= Set problem =
Copy out these rows word for word, but don't include the pictures in your answer.

···

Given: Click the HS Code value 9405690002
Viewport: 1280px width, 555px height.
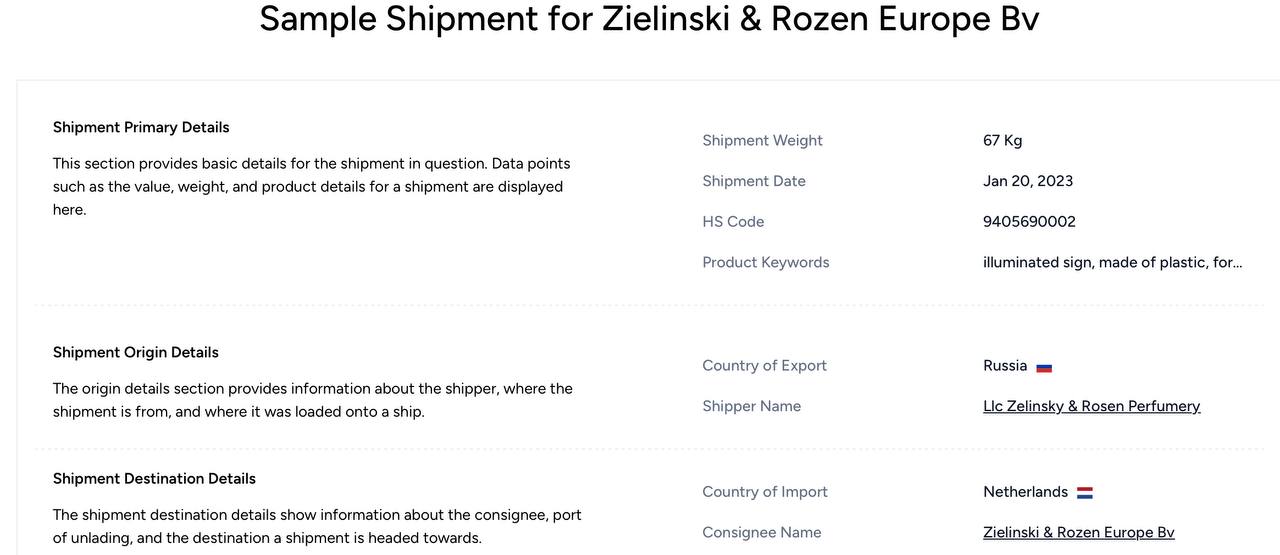Looking at the screenshot, I should (x=1029, y=221).
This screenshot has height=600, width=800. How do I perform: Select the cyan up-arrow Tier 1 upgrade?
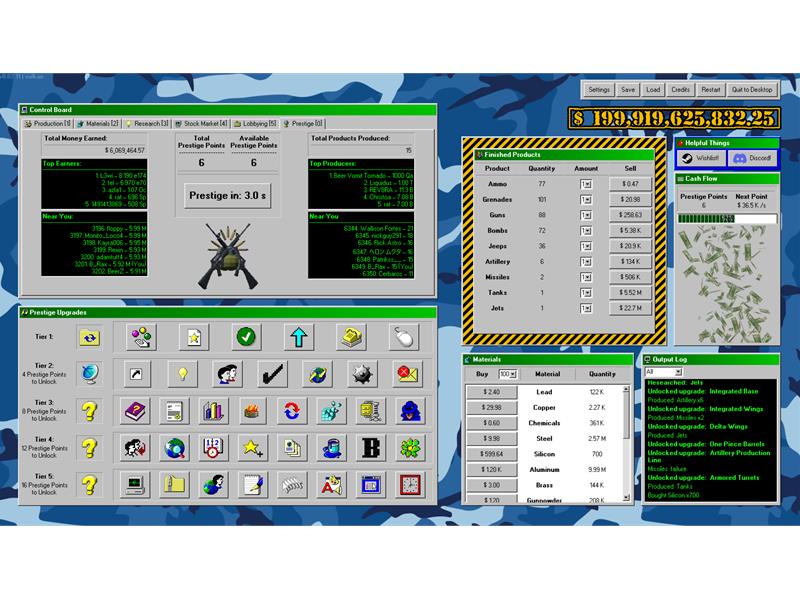coord(299,337)
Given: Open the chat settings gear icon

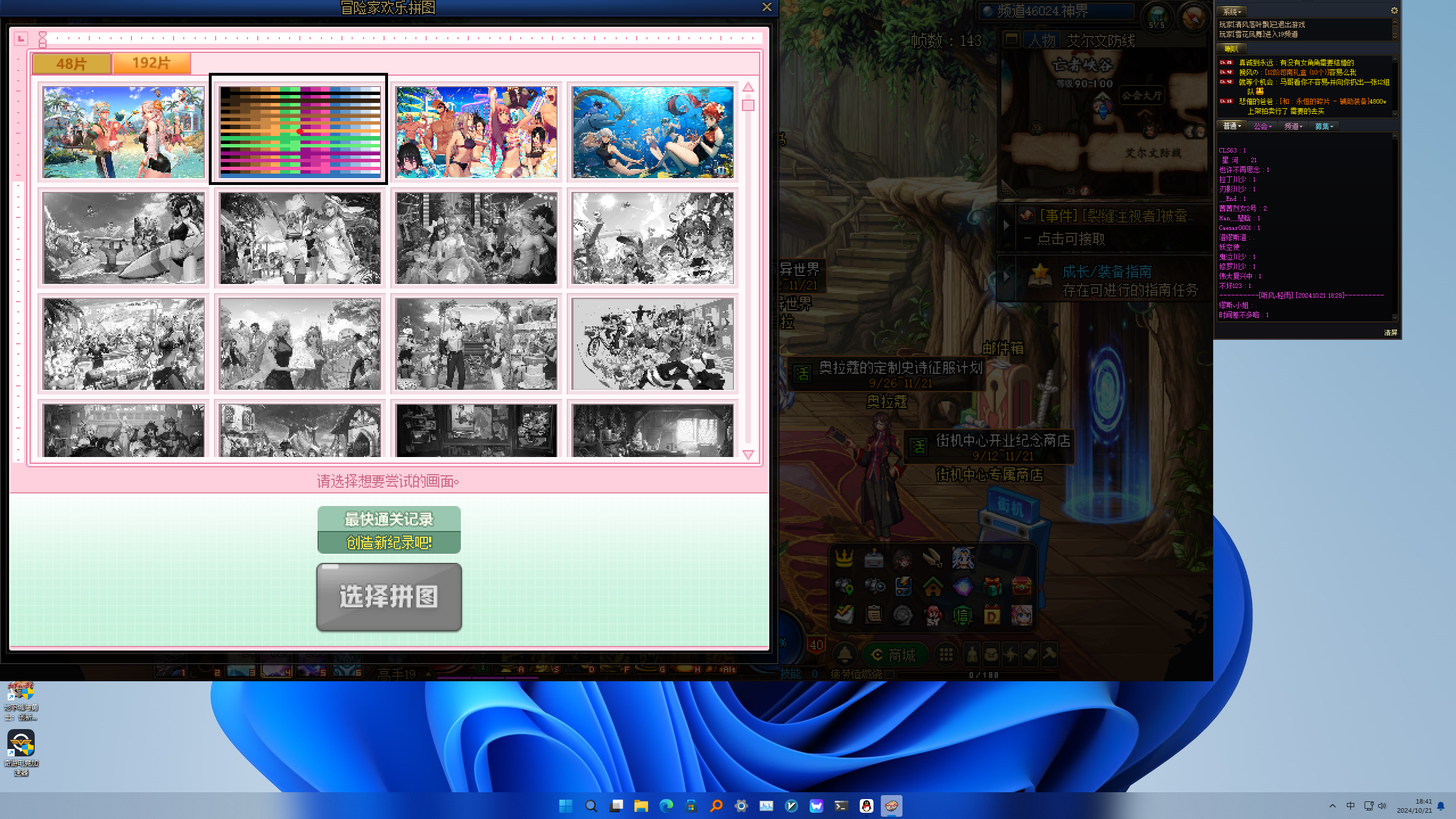Looking at the screenshot, I should point(1394,11).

···

= In response =
Given: Click the HS Code value 9405690002
Viewport: 1280px width, 555px height.
Looking at the screenshot, I should (x=1029, y=221).
This screenshot has height=600, width=800. How do I perform: Select the cyan up-arrow Tier 1 upgrade?
coord(299,337)
Given: Open the chat settings gear icon

Looking at the screenshot, I should point(1394,11).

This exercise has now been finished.